**YOUR INSTRUCTIONS**
Report back every line below that carries the word "Switch".

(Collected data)
# # #

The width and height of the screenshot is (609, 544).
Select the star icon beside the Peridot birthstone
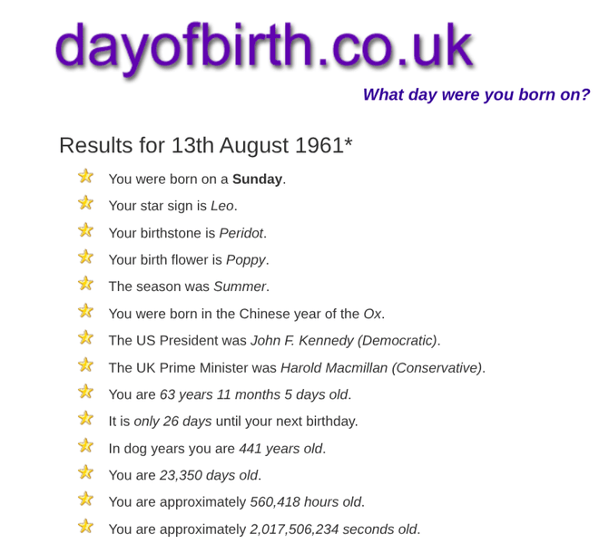[85, 230]
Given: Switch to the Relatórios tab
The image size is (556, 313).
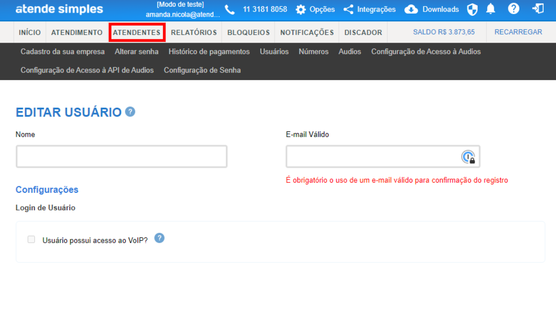Looking at the screenshot, I should click(194, 32).
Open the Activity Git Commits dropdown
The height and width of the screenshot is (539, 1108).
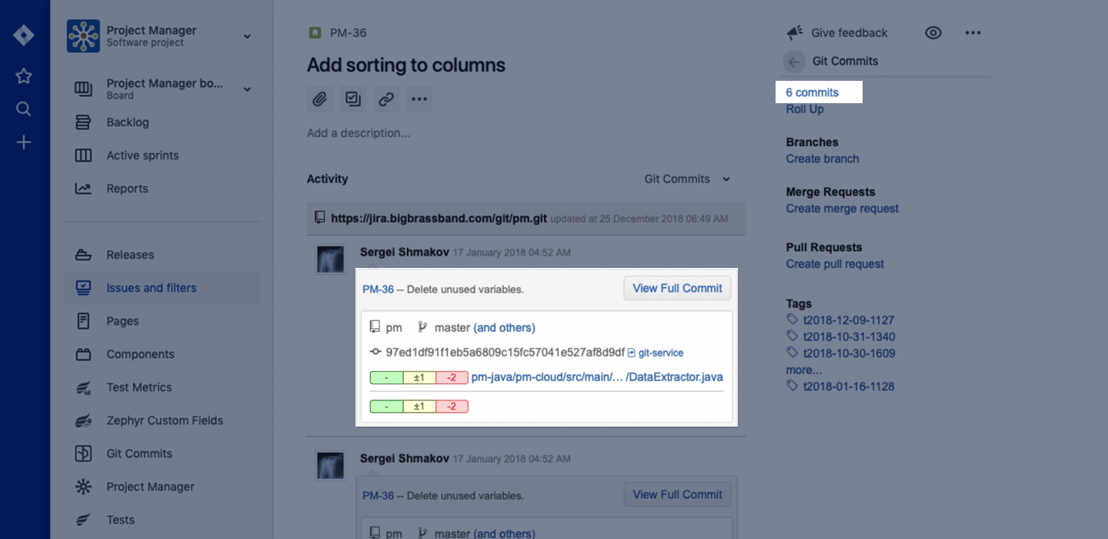tap(687, 179)
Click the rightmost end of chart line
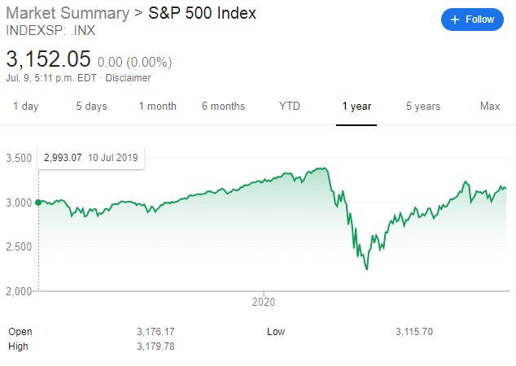Viewport: 516px width, 366px height. click(505, 189)
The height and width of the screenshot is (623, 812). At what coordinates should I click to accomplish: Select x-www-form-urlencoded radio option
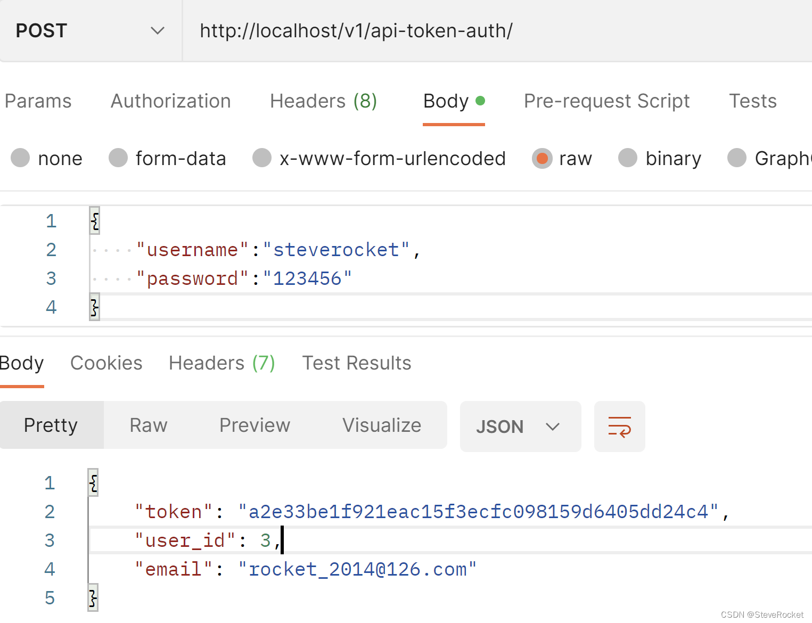[x=262, y=159]
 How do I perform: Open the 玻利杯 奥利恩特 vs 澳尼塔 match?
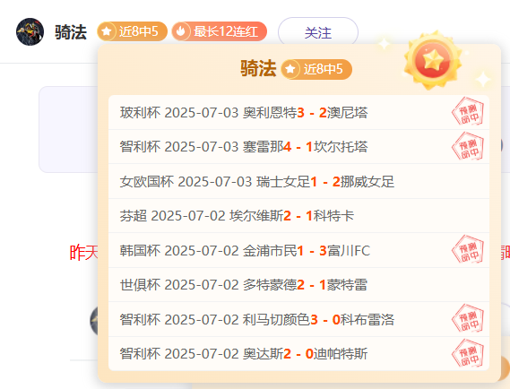pyautogui.click(x=298, y=113)
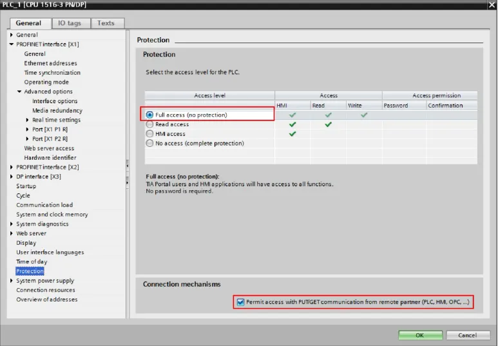Expand the Web server tree node
Viewport: 498px width, 346px height.
(x=12, y=234)
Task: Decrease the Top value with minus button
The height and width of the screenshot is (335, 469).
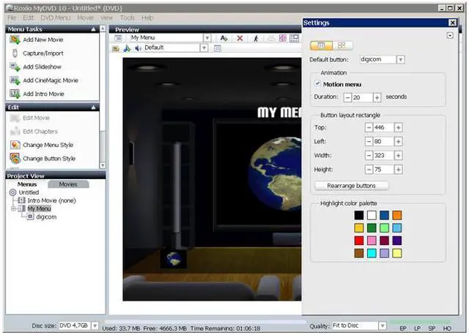Action: tap(369, 127)
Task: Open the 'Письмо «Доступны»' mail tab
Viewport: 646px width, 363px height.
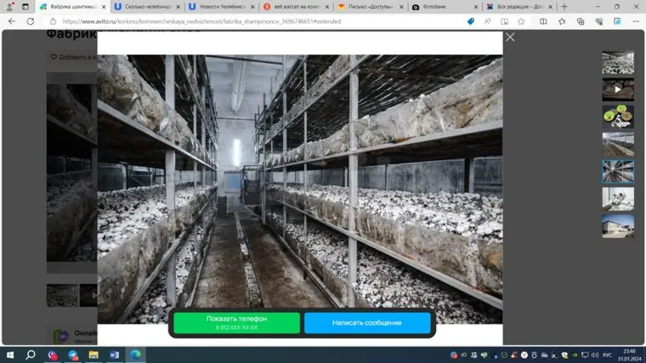Action: point(368,7)
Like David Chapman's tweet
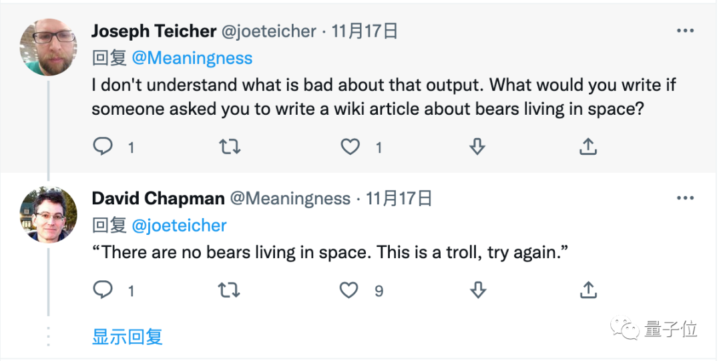Screen dimensions: 721x361 pyautogui.click(x=349, y=290)

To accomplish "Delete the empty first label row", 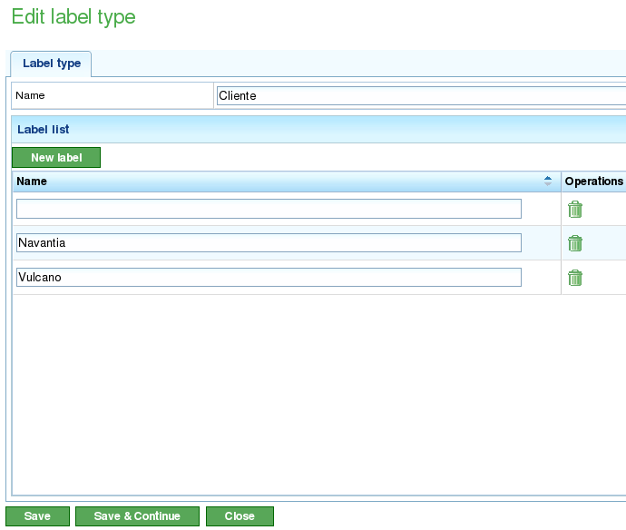I will tap(575, 210).
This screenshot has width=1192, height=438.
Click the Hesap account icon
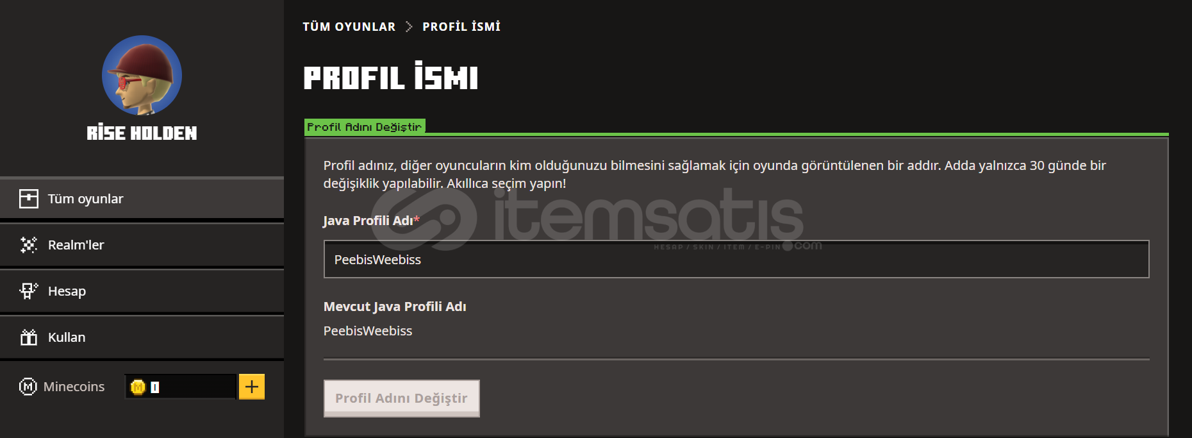tap(28, 291)
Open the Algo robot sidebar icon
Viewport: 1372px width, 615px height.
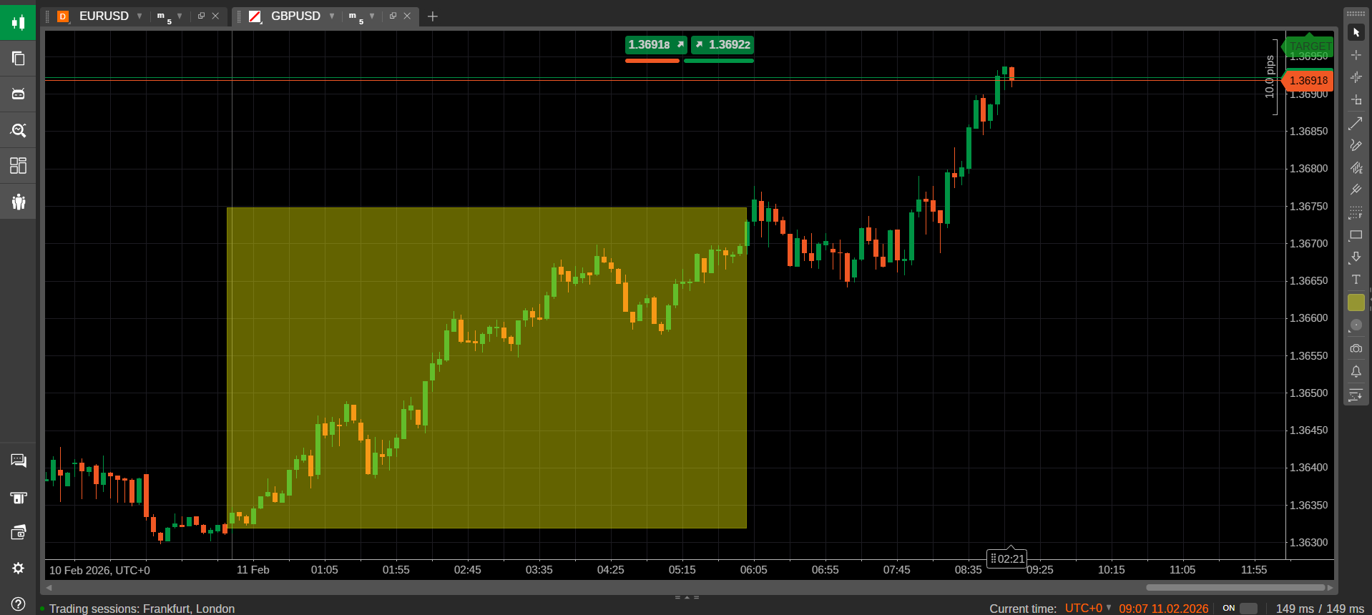click(x=18, y=94)

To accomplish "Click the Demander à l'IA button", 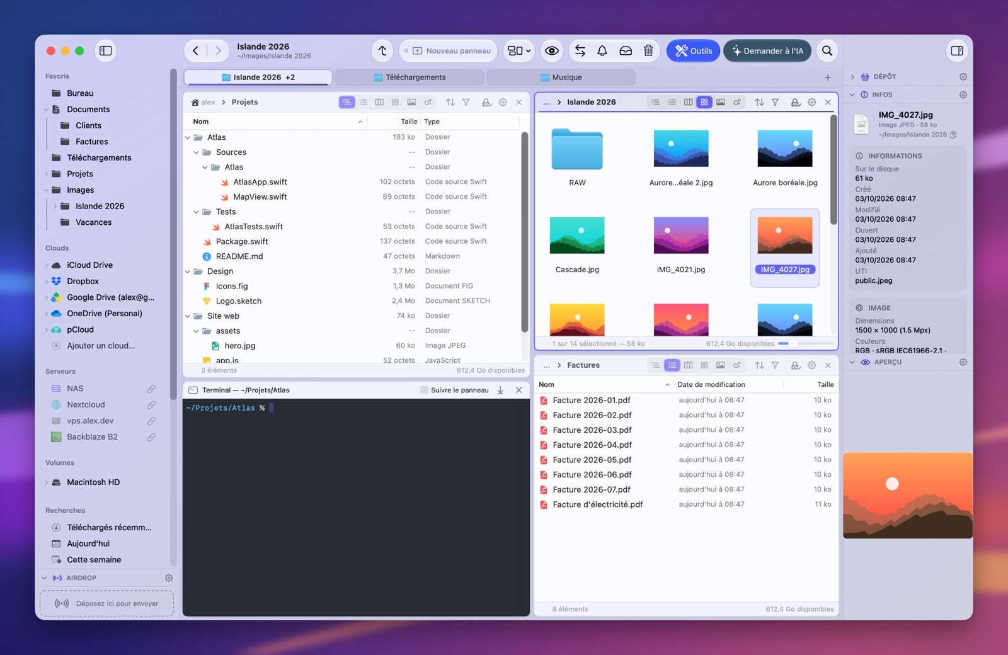I will click(x=767, y=51).
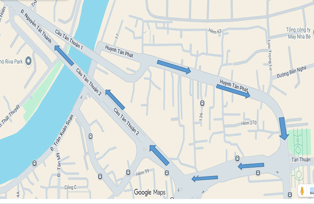Click bus stop icon nearest Cổng C label
The width and height of the screenshot is (314, 204).
point(100,176)
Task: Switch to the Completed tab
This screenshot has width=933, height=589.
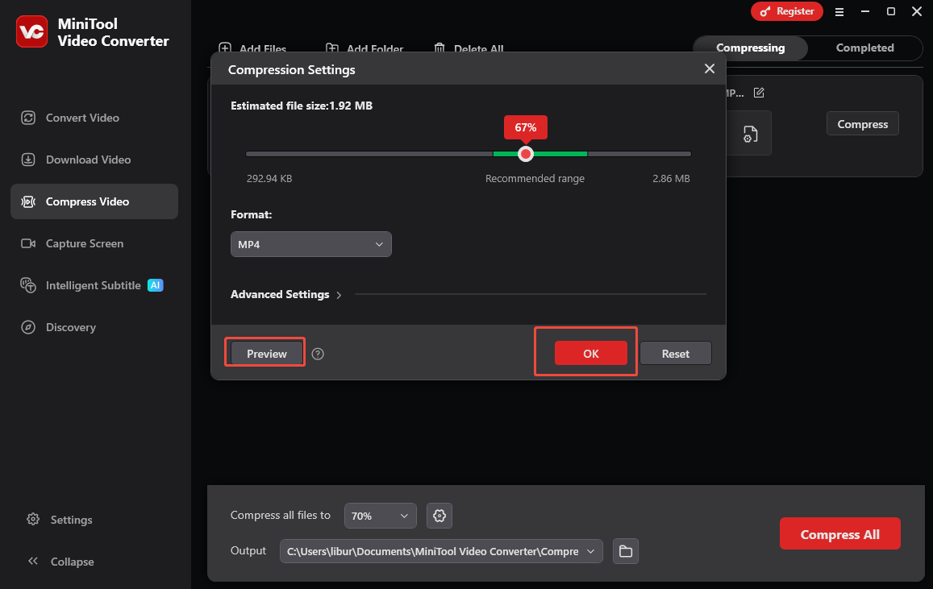Action: [864, 48]
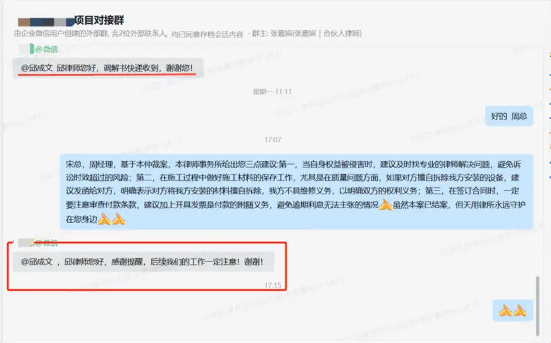Click the praying hands emoji after 无法主张的情况
The height and width of the screenshot is (343, 551).
(385, 204)
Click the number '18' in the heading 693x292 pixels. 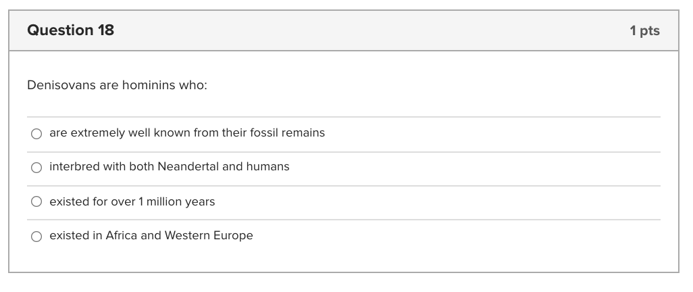[106, 30]
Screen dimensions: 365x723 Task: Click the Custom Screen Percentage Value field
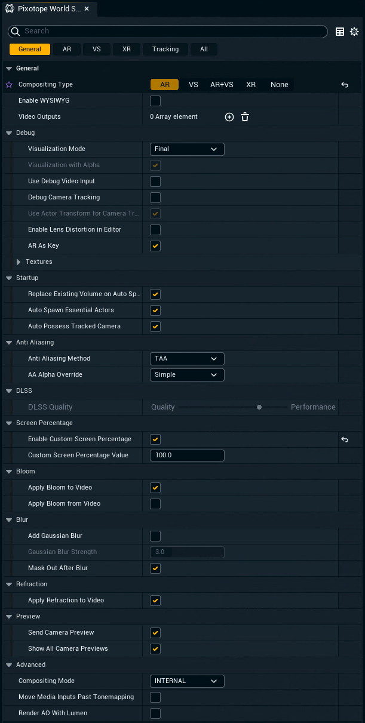coord(187,455)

# # #

**RESPONSE**
Given: Switch to the Relatórios tab
Task: Switch to the Completed tab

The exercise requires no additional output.